- Sugar Prices, Labor Income, and Poverty in Brazil
Why the hell should I give up what I have if in fact it’s not going to be to the benefit of anyone but a middleman? . . . The poorest of the poor gets hardly anything, but this is being advertised as a benefit of reform.—Jack Wilkinson, President of the International Federation of Agricultural Producers
Sugar is produced in 121 countries in the world.1 It remains one of the most distorted sectors, and only in a handful of countries do producers face world prices. In many industrialized countries, sugar producers benefit from all sorts of border protection, as well as domestic and export subsidies. There has been significant pressure on member countries of the Organization for Economic Cooperation and Development (OECD) to liberalize the sugar sector. Some estimates suggest that world prices could increase by as much as 40 percent following the elimination of all trade-distorting policies in this sector.2 This could benefit the many developing countries that have a natural comparative advantage in the production of sugar. Brazil is likely to be one of the largest beneficiaries.3 It is the largest [End Page 95] producer and exporter of sugar in the world, accounting for 28 percent of world sugar cane production and 25 percent of world sugar exports.
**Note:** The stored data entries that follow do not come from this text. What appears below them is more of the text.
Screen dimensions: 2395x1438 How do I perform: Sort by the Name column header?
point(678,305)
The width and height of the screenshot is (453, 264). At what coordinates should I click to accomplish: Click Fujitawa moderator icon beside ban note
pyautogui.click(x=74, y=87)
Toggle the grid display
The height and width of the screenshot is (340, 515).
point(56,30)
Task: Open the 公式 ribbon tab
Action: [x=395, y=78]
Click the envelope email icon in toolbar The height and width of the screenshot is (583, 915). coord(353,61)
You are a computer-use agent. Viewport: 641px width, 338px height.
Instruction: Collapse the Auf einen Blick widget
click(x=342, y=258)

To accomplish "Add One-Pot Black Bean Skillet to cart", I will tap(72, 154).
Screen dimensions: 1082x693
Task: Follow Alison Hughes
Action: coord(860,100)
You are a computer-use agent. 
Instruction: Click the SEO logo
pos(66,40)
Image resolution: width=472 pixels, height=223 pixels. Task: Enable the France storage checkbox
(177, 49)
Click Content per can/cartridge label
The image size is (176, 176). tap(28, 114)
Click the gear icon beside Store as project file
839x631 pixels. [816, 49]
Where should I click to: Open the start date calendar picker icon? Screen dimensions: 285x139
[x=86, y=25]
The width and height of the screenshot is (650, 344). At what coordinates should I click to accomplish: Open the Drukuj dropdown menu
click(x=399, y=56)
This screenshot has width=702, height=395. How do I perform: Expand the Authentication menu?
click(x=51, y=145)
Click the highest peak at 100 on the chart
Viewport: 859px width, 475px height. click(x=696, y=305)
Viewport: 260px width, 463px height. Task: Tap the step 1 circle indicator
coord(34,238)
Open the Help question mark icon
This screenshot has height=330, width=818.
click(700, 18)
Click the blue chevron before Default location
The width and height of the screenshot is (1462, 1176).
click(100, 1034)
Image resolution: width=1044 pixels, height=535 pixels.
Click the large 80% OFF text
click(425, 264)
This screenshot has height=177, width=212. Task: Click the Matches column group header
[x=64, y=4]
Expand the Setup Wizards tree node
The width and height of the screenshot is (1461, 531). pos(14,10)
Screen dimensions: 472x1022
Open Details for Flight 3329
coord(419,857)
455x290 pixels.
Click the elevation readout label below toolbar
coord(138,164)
But who is likely to be the largest winner within Brazil? Some have argued that given the structure of the sugar sector and the large mechanization it has experienced in recent years, very little of the economic gains would go to small farmers and agricultural workers in Brazil. Rather, reforms in the OECD are likely to benefit almost exclusively large multinational firms investing in Brazil and their skilled and often foreign workers. Indeed, since Brazil opened its sugar sector to foreign investment in the late 1980s, around thirty European firms have established their presence in Brazil and currently represent about 10 percent of the sector’s total output.4 Nevertheless, the impact of an increase in sugar prices on the poorest segments of the population could be quite large. The sugar sector accounts for a substantial share of employment among the poor in Brazil. A third of sugar workers in the north and northeast are illiterate, and almost 60 percent of sugar workers in Brazil have not completed primary school. Moreover, the sugar sector’s overall contribution to GDP and employment is around 1 percent and reaches 3 to 4 percent in Pernambuco. General equilibrium effects may lead to a relatively high impact on wages and employment in other sectors as well, depending on interindustry linkages and factor mobility across sectors and industries. Thus the presence of foreign capital in a relatively concentrated sector does not preclude significant impacts on labor markets.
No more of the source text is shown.